Exercise details —
Copy every one of the rows below character for character.

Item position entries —
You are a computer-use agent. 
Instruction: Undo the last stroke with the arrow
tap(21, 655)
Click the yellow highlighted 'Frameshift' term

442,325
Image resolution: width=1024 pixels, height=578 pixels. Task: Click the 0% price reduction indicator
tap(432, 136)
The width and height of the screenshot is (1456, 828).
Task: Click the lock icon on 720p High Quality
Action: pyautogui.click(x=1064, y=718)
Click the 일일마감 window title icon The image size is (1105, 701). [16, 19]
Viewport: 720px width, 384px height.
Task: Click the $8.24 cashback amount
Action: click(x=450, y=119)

Expected answer —
You are a computer-use agent. 
Instruction: Undo the last stroke with the arrow
tap(21, 655)
Click the yellow highlighted 'Frameshift' term

442,325
Image resolution: width=1024 pixels, height=578 pixels. Task: Click the 0% price reduction indicator
tap(432, 136)
The width and height of the screenshot is (1456, 828).
Task: Click the lock icon on 720p High Quality
Action: pyautogui.click(x=1064, y=718)
Click the 일일마감 window title icon The image size is (1105, 701). [16, 19]
Viewport: 720px width, 384px height.
Task: Click the $8.24 cashback amount
Action: click(x=450, y=119)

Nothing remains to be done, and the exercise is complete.